## EXERCISE BRIEF:
Nothing but the data, repeated exactly, belongs in the answer.

## AVAILABLE RECORDS:
◆ ◆ ◆ ◆

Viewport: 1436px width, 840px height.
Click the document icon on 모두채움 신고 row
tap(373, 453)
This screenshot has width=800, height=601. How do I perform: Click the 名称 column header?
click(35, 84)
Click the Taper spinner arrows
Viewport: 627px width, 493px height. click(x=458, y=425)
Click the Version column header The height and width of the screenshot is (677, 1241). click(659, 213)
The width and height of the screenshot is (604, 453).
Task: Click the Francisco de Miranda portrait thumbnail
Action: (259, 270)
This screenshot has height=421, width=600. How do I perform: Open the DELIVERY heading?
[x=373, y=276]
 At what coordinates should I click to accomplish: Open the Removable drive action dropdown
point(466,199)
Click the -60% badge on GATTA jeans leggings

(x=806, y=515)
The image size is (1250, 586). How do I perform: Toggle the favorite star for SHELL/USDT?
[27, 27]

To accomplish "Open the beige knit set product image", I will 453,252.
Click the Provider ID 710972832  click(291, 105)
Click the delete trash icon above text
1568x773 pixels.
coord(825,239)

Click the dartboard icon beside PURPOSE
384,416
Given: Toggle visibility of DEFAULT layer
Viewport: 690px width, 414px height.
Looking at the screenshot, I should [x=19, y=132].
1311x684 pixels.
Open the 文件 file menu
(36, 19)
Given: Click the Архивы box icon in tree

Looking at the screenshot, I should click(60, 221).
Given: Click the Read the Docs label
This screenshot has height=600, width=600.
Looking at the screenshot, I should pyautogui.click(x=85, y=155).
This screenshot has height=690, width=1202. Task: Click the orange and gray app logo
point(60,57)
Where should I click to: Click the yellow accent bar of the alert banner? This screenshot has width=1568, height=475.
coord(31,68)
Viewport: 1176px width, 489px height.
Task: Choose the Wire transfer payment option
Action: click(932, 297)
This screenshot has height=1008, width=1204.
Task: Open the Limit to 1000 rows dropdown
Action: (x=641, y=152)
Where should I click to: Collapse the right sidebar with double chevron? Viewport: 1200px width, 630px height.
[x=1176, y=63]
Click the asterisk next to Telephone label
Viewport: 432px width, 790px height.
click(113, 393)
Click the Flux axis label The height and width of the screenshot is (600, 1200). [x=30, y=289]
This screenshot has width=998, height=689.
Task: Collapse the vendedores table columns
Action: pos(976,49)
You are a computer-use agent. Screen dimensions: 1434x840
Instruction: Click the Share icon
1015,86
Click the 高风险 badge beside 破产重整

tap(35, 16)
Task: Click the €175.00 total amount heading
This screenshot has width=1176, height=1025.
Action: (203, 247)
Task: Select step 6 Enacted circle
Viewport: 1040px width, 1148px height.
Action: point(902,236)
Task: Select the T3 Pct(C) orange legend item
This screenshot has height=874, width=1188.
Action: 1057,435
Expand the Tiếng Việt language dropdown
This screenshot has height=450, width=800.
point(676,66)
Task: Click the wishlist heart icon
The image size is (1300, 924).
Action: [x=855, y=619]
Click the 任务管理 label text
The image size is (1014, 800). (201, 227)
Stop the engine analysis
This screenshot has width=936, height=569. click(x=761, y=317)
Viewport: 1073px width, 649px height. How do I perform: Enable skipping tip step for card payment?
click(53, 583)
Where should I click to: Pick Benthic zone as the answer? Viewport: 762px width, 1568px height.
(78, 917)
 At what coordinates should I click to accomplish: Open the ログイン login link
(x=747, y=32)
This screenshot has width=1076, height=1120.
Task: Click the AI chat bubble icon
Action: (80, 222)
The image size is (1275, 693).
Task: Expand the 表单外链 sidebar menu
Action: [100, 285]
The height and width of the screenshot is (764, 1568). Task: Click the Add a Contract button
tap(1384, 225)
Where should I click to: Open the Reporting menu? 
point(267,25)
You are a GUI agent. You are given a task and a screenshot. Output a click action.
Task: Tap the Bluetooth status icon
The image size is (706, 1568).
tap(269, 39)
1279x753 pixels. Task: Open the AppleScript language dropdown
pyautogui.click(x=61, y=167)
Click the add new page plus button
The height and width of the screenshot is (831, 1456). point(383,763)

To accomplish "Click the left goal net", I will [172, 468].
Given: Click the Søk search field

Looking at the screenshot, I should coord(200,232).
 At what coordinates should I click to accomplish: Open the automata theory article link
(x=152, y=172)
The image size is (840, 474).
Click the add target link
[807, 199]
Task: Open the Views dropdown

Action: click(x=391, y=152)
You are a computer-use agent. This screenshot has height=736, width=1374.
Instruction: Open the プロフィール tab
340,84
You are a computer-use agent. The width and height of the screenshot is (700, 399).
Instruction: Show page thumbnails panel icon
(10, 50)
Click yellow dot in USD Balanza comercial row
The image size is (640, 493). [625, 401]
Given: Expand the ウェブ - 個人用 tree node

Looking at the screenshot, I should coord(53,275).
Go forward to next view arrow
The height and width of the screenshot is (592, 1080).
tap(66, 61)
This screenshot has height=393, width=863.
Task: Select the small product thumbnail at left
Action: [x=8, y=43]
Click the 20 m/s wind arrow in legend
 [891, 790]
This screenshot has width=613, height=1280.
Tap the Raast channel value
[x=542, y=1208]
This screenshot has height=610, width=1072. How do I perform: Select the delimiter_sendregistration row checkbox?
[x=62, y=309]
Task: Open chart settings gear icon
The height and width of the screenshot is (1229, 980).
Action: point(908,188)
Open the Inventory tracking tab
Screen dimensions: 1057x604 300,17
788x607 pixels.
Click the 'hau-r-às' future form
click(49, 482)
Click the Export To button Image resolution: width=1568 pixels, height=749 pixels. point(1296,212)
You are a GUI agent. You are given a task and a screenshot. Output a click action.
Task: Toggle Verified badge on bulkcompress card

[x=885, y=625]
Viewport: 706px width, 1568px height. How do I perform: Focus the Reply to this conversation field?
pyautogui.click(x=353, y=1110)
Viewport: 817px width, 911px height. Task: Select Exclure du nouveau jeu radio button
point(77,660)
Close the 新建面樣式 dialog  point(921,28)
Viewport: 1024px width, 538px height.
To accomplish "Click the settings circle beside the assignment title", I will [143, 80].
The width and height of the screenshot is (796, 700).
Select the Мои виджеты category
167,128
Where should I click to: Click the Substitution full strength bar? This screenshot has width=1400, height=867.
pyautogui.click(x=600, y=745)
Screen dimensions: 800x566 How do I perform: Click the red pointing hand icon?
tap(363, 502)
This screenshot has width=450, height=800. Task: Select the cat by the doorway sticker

◆ ◆ ◆ ◆

## TASK OUTPUT:
Viewport: 1436px width, 840px height.
Click the document icon on 모두채움 신고 row
tap(373, 453)
This screenshot has width=800, height=601. How do I perform: Click the 名称 column header?
click(35, 84)
Click the Taper spinner arrows
Viewport: 627px width, 493px height. click(x=458, y=425)
Click the Version column header The height and width of the screenshot is (677, 1241). click(659, 213)
The width and height of the screenshot is (604, 453).
Task: Click the Francisco de Miranda portrait thumbnail
Action: (259, 270)
This screenshot has height=421, width=600. How do I perform: Open the DELIVERY heading?
[x=373, y=276]
 At what coordinates should I click to accomplish: Open the Removable drive action dropdown
point(466,199)
Click the -60% badge on GATTA jeans leggings

(x=806, y=515)
The image size is (1250, 586). How do I perform: Toggle the favorite star for SHELL/USDT?
[27, 27]

To accomplish "Open the beige knit set product image", I will 453,252.
Click the Provider ID 710972832  click(291, 105)
Click the delete trash icon above text
1568x773 pixels.
coord(825,239)

Click the dartboard icon beside PURPOSE
384,416
Given: Toggle visibility of DEFAULT layer
Viewport: 690px width, 414px height.
Looking at the screenshot, I should [x=19, y=132].
1311x684 pixels.
Open the 文件 file menu
(36, 19)
Given: Click the Архивы box icon in tree

Looking at the screenshot, I should click(60, 221).
Given: Click the Read the Docs label
This screenshot has height=600, width=600.
Looking at the screenshot, I should pyautogui.click(x=85, y=155).
This screenshot has height=690, width=1202. Task: Click the orange and gray app logo
point(60,57)
Where should I click to: Click the yellow accent bar of the alert banner? This screenshot has width=1568, height=475.
coord(31,68)
Viewport: 1176px width, 489px height.
Task: Choose the Wire transfer payment option
Action: click(932, 297)
This screenshot has height=1008, width=1204.
Task: Open the Limit to 1000 rows dropdown
Action: (x=641, y=152)
Where should I click to: Collapse the right sidebar with double chevron? Viewport: 1200px width, 630px height.
[x=1176, y=63]
Click the asterisk next to Telephone label
Viewport: 432px width, 790px height.
click(113, 393)
Click the Flux axis label The height and width of the screenshot is (600, 1200). [x=30, y=289]
This screenshot has width=998, height=689.
Task: Collapse the vendedores table columns
Action: pos(976,49)
You are a computer-use agent. Screen dimensions: 1434x840
Instruction: Click the Share icon
1015,86
Click the 高风险 badge beside 破产重整

tap(35, 16)
Task: Click the €175.00 total amount heading
This screenshot has width=1176, height=1025.
Action: (203, 247)
Task: Select step 6 Enacted circle
Viewport: 1040px width, 1148px height.
Action: point(902,236)
Task: Select the T3 Pct(C) orange legend item
This screenshot has height=874, width=1188.
Action: 1057,435
Expand the Tiếng Việt language dropdown
This screenshot has height=450, width=800.
point(676,66)
Task: Click the wishlist heart icon
The image size is (1300, 924).
Action: [x=855, y=619]
Click the 任务管理 label text
The image size is (1014, 800). (201, 227)
Stop the engine analysis
This screenshot has width=936, height=569. click(x=761, y=317)
Viewport: 1073px width, 649px height. How do I perform: Enable skipping tip step for card payment?
click(53, 583)
Where should I click to: Pick Benthic zone as the answer? Viewport: 762px width, 1568px height.
(78, 917)
 At what coordinates should I click to accomplish: Open the ログイン login link
(x=747, y=32)
This screenshot has width=1076, height=1120.
Task: Click the AI chat bubble icon
Action: (80, 222)
The image size is (1275, 693).
Task: Expand the 表单外链 sidebar menu
Action: [100, 285]
The height and width of the screenshot is (764, 1568). Task: Click the Add a Contract button
tap(1384, 225)
Where should I click to: Open the Reporting menu? 
point(267,25)
You are a GUI agent. You are given a task and a screenshot. Output a click action.
Task: Tap the Bluetooth status icon
The image size is (706, 1568).
tap(269, 39)
1279x753 pixels. Task: Open the AppleScript language dropdown
pyautogui.click(x=61, y=167)
Click the add new page plus button
The height and width of the screenshot is (831, 1456). point(383,763)

To accomplish "Click the left goal net", I will [172, 468].
Given: Click the Søk search field

Looking at the screenshot, I should coord(200,232).
 At what coordinates should I click to accomplish: Open the automata theory article link
(x=152, y=172)
The image size is (840, 474).
Click the add target link
[807, 199]
Task: Open the Views dropdown

Action: click(x=391, y=152)
You are a computer-use agent. This screenshot has height=736, width=1374.
Instruction: Open the プロフィール tab
340,84
You are a computer-use agent. The width and height of the screenshot is (700, 399).
Instruction: Show page thumbnails panel icon
(10, 50)
Click yellow dot in USD Balanza comercial row
The image size is (640, 493). [625, 401]
Given: Expand the ウェブ - 個人用 tree node

Looking at the screenshot, I should coord(53,275).
Go forward to next view arrow
The height and width of the screenshot is (592, 1080).
tap(66, 61)
This screenshot has height=393, width=863.
Task: Select the small product thumbnail at left
Action: [x=8, y=43]
Click the 20 m/s wind arrow in legend
 [891, 790]
This screenshot has width=613, height=1280.
Tap the Raast channel value
[x=542, y=1208]
This screenshot has height=610, width=1072. How do I perform: Select the delimiter_sendregistration row checkbox?
[x=62, y=309]
Task: Open chart settings gear icon
The height and width of the screenshot is (1229, 980).
Action: point(908,188)
Open the Inventory tracking tab
Screen dimensions: 1057x604 300,17
788x607 pixels.
Click the 'hau-r-às' future form
click(49, 482)
Click the Export To button Image resolution: width=1568 pixels, height=749 pixels. point(1296,212)
You are a GUI agent. You are given a task and a screenshot. Output a click action.
Task: Toggle Verified badge on bulkcompress card

[x=885, y=625]
Viewport: 706px width, 1568px height. How do I perform: Focus the Reply to this conversation field?
pyautogui.click(x=353, y=1110)
Viewport: 817px width, 911px height. Task: Select Exclure du nouveau jeu radio button
point(77,660)
Close the 新建面樣式 dialog  point(921,28)
Viewport: 1024px width, 538px height.
To accomplish "Click the settings circle beside the assignment title", I will [143, 80].
The width and height of the screenshot is (796, 700).
Select the Мои виджеты category
167,128
Where should I click to: Click the Substitution full strength bar? This screenshot has width=1400, height=867.
pyautogui.click(x=600, y=745)
Screen dimensions: 800x566 How do I perform: Click the red pointing hand icon?
tap(363, 502)
This screenshot has width=450, height=800. Task: Select the cat by the doorway sticker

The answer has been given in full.